Please check out http://www.youtube.com/watch?v=eVj50a2dt4Y where Diocesan Director of Communications Susan Gibbs clearly states "we do oppose the redefinition of marriage and we are opposed to this bill."

How can the Washington Post's editorial board possibly square this with its unsupported assertion that "the Catholic Church is not trying to prevent the legalization of same-sex marriage in the District"?

Further, from the Archdiocese's website: The Archdiocese of Washington testified before the Committee on Public Safety and the Judiciary of the District of Columbia City Council on Oct. 26, 2009 in support of marriage and religious liberty, and against proposed legislation to redefine marriage.

And from the very first sentence of the diocese's testimony, linked at http://www.adw.org/family/marriage_ssm.asp "... we appreciate the opportunity to speak with you today on behalf of the Roman Catholic Archdiocese of Washington to express our opposition to Bill 18-0482, which would redefine marriage to include same-sex unions."

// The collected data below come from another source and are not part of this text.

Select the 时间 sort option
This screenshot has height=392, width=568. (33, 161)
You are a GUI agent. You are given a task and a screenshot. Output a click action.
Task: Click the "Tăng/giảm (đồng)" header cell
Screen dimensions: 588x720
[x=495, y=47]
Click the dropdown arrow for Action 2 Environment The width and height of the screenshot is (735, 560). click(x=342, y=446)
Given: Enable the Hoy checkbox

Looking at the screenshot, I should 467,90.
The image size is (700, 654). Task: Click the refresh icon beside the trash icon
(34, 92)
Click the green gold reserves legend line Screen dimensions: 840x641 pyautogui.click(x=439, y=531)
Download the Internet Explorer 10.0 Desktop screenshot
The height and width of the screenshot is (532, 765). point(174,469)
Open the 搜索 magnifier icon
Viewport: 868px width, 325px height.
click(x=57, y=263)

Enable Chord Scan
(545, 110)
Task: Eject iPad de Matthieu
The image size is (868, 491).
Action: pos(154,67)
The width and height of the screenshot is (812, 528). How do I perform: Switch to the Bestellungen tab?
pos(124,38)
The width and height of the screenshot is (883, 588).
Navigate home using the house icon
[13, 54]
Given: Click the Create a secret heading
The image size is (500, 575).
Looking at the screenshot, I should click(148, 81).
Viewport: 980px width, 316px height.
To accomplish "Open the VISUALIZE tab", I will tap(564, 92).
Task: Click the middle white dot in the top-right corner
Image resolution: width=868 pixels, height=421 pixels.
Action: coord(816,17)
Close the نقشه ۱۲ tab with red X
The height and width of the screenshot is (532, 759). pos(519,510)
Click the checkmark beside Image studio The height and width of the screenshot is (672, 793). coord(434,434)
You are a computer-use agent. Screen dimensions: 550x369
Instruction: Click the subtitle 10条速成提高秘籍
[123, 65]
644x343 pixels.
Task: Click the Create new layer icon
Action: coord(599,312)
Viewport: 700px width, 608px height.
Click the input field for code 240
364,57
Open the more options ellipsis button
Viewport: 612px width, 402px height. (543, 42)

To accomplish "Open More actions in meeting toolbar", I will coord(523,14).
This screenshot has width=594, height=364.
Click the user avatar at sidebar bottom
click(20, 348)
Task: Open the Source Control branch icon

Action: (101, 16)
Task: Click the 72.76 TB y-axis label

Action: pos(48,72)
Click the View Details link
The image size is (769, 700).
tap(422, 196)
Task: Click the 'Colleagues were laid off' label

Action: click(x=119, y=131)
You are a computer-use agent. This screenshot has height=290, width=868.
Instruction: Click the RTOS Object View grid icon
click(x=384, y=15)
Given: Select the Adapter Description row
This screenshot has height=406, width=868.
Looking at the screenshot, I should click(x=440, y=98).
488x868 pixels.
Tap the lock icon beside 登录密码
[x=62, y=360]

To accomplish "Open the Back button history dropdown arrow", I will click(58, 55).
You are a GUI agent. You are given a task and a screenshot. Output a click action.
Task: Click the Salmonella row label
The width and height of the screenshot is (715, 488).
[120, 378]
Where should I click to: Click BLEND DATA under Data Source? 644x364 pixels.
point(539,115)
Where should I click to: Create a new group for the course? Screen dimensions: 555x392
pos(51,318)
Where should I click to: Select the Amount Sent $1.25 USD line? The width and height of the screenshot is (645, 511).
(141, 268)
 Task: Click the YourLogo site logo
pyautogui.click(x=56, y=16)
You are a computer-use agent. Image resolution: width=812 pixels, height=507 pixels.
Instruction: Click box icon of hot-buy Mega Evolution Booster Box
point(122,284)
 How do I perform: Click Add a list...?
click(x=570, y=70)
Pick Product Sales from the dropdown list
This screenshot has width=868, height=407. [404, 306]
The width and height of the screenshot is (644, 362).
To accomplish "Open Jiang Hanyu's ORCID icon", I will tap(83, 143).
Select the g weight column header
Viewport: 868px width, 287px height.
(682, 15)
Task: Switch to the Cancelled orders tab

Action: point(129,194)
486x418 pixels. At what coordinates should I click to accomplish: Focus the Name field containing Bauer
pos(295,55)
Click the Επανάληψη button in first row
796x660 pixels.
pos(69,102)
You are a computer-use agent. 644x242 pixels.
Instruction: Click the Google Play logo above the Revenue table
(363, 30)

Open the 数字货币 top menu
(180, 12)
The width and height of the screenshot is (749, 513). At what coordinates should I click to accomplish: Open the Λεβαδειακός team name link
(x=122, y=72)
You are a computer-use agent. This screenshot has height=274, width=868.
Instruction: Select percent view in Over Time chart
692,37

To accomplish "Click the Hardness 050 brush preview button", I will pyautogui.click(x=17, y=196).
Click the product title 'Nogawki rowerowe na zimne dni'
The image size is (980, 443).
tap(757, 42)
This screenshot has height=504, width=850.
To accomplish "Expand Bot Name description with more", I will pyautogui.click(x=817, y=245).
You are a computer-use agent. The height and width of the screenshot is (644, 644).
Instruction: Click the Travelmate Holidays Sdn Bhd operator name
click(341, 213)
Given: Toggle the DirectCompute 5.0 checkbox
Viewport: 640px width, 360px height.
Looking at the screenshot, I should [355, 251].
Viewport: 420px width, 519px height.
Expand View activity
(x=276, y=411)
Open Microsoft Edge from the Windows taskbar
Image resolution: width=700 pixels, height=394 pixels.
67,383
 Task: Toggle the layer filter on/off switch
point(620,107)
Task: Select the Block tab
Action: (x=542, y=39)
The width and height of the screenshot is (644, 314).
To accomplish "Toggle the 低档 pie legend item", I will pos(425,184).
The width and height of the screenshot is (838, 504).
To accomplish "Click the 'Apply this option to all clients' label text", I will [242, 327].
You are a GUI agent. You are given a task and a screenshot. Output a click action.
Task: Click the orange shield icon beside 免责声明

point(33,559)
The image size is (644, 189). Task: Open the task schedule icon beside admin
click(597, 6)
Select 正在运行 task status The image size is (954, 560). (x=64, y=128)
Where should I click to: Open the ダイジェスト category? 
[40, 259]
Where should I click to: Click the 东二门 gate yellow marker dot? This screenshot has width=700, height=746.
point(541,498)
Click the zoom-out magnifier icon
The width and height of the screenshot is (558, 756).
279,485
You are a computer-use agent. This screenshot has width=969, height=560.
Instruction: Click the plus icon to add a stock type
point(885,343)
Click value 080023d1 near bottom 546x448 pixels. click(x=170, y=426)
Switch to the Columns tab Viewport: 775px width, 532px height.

At best, lazy lazy lazy, representative of an editorial staff not doing the elementary homework on a very contentious issue.

At worst, a willful distortion of the Diocese's position.

Which is it?

It is this kind of shoddy journalism that depresses the Post's circulation and raises real questions about the credibility and professionalism of the Post's reporting.

The Post's readers, the City Council, and the District's LBGT community deserve far better.

I look forward to reading a quick correction of this blatant error.

What got me about the Post editorial was its refusal to suggest what kind of "compromise" might be possible that might appease Holy Mother The Church (or HMTC, Inc., as I prefer to call it). It insisted there has to be a middle way, yet couldn't explain where that might be. Bizarre. I thought Mr. Capehart had more sense than this editorial revealed.